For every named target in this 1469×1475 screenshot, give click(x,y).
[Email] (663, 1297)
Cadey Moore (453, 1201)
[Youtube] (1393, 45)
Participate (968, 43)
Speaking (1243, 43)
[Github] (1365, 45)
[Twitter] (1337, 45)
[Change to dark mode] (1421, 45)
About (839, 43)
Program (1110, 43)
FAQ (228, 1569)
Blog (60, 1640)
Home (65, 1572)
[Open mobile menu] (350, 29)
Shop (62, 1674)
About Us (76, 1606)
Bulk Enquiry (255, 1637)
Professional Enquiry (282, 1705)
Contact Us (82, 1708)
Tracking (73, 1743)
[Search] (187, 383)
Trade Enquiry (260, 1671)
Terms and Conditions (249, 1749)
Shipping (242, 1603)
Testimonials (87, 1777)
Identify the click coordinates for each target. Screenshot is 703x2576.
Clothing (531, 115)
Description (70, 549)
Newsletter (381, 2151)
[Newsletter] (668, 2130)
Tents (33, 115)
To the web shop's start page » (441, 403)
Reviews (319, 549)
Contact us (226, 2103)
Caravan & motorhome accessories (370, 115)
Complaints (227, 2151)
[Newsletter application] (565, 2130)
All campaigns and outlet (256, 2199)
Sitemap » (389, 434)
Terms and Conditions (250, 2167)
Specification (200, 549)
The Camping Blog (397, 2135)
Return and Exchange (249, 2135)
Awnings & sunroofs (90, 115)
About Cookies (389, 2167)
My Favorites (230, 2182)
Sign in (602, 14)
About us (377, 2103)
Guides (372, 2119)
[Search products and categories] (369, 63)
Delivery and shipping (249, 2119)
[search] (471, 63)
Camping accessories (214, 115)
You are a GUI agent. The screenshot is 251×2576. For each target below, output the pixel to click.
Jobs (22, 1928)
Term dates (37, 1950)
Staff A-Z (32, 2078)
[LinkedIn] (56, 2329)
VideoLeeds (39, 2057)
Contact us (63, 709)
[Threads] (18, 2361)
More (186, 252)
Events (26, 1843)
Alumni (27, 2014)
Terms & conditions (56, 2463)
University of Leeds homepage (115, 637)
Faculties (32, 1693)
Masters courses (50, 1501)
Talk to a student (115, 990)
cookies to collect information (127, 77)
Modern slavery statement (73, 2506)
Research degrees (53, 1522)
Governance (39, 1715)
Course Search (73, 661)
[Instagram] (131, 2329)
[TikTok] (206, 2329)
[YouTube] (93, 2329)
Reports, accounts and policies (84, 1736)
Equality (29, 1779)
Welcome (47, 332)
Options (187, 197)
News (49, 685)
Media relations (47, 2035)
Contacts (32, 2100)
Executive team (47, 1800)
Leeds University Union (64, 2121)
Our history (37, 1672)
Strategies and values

----------------------------------------

[EXERCISE DIRECTIONS]
Rewrite the entries that open with the line containing "Shop (62, 1674)" and close with the line containing "[Threads] (18, 2361)", with both of those lines included. Swap "Enquiry" for "Inquiry" and leave everything else unchanged.

[REPLY]
Shop (62, 1674)
About Us (76, 1606)
Bulk Inquiry (255, 1637)
Professional Inquiry (282, 1705)
Contact Us (82, 1708)
Tracking (73, 1743)
[Search] (187, 383)
Trade Inquiry (260, 1671)
Terms and Conditions (249, 1749)
Shipping (242, 1603)
Testimonials (87, 1777)
Identify the click coordinates for each target. Screenshot is 703x2576.
Clothing (531, 115)
Description (70, 549)
Newsletter (381, 2151)
[Newsletter] (668, 2130)
Tents (33, 115)
To the web shop's start page » (441, 403)
Reviews (319, 549)
Contact us (226, 2103)
Caravan & motorhome accessories (370, 115)
Complaints (227, 2151)
[Newsletter application] (565, 2130)
All campaigns and outlet (256, 2199)
Sitemap » (389, 434)
Terms and Conditions (250, 2167)
Specification (200, 549)
The Camping Blog (397, 2135)
Return and Exchange (249, 2135)
Awnings & sunroofs (90, 115)
About Cookies (389, 2167)
My Favorites (230, 2182)
Sign in (602, 14)
About us (377, 2103)
Guides (372, 2119)
[Search products and categories] (369, 63)
Delivery and shipping (249, 2119)
[search] (471, 63)
Camping accessories (214, 115)
You are a GUI agent. The screenshot is 251×2576. For each target below, output the pixel to click.
Jobs (22, 1928)
Term dates (37, 1950)
Staff A-Z (32, 2078)
[LinkedIn] (56, 2329)
VideoLeeds (39, 2057)
Contact us (63, 709)
[Threads] (18, 2361)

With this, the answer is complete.